One of these violations of constitutional rights was a withdrawal of official recognition for over 300 religious denominations that exist in Hungary. In fact, only 14 organizations—3 Jewish and the rest Christian—were granted official status (you can read the full list here, on page 17). This means that all other religions, including Islam, Buddhism, Hinduism, and many other Jewish and Christian denominations have lost their tax exemptions and state subsidies.
In response to the international backlash to this new law, the Hungarian government has clarified that Hungarians are free to practice whatever religion they so choose, even if that religion is not officially recognized. But as this open letter to the Human Rights Commissioners of the European Commission and the Council of Europe, written by Hungarian politicians and journalists points out, the law does impinge upon these now unofficial religions’ social work.
As they write,
Not only were these communities pushed into a pariah status overnight, but all of their social, healthcare and educational services were stripped of their lawful subsidies.
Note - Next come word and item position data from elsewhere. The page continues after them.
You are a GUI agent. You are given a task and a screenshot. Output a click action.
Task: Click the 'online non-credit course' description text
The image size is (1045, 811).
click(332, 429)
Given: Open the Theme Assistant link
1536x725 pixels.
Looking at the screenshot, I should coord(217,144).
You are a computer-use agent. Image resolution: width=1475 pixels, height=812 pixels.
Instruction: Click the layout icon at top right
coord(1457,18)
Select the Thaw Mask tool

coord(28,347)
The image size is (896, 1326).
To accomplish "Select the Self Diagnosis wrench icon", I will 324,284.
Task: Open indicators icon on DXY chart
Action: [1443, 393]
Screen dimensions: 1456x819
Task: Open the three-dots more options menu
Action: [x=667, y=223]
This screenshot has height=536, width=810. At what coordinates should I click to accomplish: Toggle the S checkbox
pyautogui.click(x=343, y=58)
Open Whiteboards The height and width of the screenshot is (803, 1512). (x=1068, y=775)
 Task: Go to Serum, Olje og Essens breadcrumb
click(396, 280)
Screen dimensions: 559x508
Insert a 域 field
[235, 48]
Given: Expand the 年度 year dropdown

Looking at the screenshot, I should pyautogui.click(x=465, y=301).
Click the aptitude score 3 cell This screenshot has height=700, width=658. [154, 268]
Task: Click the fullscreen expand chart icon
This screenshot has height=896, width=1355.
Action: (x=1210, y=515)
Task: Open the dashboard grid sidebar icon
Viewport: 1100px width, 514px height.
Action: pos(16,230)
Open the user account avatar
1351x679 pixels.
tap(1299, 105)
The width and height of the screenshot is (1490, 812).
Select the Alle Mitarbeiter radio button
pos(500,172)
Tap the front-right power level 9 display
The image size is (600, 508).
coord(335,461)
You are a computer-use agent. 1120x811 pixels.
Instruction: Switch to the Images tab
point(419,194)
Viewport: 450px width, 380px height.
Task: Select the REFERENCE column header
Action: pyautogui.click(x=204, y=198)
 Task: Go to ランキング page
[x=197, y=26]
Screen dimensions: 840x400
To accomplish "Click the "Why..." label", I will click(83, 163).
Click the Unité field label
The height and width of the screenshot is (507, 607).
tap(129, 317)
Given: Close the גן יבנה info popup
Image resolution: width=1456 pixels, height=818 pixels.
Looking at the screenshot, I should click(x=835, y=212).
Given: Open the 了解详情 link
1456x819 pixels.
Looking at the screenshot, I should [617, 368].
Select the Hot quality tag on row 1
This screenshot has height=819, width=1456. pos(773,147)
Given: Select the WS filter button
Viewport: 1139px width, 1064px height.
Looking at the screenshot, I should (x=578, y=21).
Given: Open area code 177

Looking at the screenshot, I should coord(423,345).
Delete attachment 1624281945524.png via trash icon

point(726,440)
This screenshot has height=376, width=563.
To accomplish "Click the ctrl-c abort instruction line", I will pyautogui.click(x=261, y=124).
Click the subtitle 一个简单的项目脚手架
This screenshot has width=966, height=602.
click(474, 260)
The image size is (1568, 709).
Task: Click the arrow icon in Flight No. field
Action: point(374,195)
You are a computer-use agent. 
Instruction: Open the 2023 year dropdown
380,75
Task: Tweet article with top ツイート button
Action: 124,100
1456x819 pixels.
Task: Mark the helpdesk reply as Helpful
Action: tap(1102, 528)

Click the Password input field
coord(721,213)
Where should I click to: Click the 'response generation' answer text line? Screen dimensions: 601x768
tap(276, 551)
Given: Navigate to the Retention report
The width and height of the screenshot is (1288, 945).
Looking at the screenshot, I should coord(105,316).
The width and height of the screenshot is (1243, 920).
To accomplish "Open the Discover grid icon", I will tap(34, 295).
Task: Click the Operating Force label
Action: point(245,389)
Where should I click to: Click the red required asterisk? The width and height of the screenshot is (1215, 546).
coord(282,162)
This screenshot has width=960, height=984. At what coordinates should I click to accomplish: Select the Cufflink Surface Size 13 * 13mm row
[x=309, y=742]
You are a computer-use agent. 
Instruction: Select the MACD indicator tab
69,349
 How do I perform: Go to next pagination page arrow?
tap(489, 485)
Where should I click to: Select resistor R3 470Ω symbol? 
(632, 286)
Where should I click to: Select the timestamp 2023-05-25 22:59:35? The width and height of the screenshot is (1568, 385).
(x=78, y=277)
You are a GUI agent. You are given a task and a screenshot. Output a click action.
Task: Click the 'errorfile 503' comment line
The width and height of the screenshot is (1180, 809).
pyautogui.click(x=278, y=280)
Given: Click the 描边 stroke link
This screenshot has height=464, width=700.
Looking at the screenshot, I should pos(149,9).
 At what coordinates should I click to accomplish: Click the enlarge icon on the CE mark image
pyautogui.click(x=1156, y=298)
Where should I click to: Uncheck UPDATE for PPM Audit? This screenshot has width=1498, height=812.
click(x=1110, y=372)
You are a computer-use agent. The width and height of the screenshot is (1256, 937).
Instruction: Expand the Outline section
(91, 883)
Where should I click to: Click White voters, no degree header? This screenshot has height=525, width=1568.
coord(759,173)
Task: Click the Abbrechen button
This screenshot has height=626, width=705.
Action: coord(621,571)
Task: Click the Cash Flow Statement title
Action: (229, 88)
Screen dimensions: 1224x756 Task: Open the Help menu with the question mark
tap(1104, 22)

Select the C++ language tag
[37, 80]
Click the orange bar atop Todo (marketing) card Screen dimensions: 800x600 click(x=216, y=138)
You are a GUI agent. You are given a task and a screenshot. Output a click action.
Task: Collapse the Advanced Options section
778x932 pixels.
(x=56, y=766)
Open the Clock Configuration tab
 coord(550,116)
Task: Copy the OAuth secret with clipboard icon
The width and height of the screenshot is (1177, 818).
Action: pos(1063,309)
Many of the now de-registered churches have been leaders in social services for the homeless, the elderly and the poor. They have provided assistance for tens of thousands of persons in need, including Roma, inmates, children and young people. Withdrawing their subsidies leads the way to a social disaster.
Several of the cast-out churches have been running successful middle and higher education schools which now will be denied accreditation.
This unabashed violation of freedom and equality of religions is paired with an open about-face from the separation of religious and political institutions that was achieved in our democratic transition twenty years ago.
What I haven’t been able to find so far is exactly why Hungary has eliminated the recognition of these religions, Buddhism among them. Is it a purely financial matter or something more sinister?
Such limitations run as interesting counterpoints to nearby countries who have recently recognized some dubious new religions. This week, for instance, Sweden recognized copying and file sharing as an official religion. And about two weeks ago, the Czech Republic made headlines for the 15,000 Czechs who answered “Jedi Knight” as their religion on the latest census forms.
In another piece of news that challenges traditional concepts of religion, an article on The Buddhist Channel caught my eye last week: “The Real Buddha Bar, Tended by Tokyo Monks.” Some Japanese monks, it seems, have opened a bar—ironically, called Vow’s Bar.
From the article:
A pair of younger monks—conspicuous with their shaved heads, bare feet and religious garb—man the bar. For a non-Buddhist American like me, they shake up an order of the house specialty, shakunetsu jigoku, or “Burning Hell,” and boy, they’re not kidding.
Serving cocktails aside, the bar has turned into a place for Japanese laypeople to seek advice from the monks, who “say they are asked about everything from wayward boyfriends to office politics.”
The bar is part of a movement, the monks say, to get out of the temples and connect with everyday Buddhists— to once again put Buddhism in the center of community life. What does everyone think about this: clever way to renew interest in Buddhism or an encouragement that runs counter to the fifth precept?
One thing that all these countries make clear is that the ways religion is recognized and practiced in the modern world are continuing to change. I’m just not sure if it’s for the better or for the worse.